-- DATA TO USE follows --

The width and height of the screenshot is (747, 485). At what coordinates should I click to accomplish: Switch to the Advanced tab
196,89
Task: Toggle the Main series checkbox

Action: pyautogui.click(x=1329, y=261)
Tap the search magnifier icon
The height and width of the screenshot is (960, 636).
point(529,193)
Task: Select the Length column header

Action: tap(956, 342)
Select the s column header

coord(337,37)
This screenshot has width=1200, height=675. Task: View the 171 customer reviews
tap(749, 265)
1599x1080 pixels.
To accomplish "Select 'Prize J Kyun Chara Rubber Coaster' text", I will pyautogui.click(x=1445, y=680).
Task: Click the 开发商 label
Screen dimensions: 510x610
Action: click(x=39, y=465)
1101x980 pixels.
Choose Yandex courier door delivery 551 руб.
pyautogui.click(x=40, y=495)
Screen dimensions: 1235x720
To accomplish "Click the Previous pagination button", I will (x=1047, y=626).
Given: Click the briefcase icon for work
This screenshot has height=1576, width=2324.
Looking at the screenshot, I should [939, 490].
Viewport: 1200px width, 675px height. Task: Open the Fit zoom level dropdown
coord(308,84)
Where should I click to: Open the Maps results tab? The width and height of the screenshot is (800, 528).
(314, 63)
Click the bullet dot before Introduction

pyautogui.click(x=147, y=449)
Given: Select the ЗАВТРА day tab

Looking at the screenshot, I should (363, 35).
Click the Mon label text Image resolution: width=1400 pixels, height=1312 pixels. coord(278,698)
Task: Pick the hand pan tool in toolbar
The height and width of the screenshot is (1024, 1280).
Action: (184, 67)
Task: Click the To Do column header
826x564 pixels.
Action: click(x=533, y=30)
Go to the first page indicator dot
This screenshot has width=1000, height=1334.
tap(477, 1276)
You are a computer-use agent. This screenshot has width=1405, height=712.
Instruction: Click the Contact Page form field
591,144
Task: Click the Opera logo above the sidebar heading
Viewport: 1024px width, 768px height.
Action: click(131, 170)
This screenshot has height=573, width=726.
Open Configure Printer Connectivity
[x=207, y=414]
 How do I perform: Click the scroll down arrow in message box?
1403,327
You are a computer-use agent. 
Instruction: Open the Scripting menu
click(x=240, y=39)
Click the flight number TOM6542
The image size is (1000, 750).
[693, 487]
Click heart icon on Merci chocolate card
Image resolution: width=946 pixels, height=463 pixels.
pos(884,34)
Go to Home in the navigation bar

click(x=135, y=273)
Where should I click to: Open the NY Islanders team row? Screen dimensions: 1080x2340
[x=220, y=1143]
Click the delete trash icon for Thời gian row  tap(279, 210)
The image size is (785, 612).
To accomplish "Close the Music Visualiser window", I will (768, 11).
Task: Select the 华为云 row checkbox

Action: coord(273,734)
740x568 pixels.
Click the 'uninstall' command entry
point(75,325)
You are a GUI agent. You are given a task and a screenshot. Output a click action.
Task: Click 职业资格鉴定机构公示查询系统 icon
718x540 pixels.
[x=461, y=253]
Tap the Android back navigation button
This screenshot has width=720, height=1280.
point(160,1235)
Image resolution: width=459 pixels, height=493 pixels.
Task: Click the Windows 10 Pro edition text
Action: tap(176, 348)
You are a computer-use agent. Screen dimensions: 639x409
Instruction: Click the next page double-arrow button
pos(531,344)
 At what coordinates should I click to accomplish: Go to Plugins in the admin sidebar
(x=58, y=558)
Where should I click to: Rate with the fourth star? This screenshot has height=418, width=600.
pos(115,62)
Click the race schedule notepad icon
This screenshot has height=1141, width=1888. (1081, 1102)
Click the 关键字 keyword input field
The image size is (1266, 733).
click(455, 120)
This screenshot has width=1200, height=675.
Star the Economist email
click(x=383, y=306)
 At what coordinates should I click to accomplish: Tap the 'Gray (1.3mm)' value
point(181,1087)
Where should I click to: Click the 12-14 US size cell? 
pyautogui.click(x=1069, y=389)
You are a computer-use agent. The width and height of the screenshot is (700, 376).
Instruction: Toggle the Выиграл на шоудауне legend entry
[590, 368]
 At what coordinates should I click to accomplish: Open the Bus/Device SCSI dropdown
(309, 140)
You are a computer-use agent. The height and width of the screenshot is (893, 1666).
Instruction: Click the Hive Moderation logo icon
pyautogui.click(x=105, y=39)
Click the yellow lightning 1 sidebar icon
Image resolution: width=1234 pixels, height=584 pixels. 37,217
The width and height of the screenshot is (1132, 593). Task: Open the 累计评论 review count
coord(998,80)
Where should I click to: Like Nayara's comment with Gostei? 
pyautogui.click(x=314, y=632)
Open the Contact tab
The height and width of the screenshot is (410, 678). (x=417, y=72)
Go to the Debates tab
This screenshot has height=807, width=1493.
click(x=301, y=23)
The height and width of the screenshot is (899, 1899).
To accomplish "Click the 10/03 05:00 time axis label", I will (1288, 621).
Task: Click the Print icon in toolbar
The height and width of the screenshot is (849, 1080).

-- DATA TO USE concluded --

■ TASK BRIEF ■
What is the number of lines in the records that contain "computer"? Give that number only.

■ RESULT OF THE TASK ■
5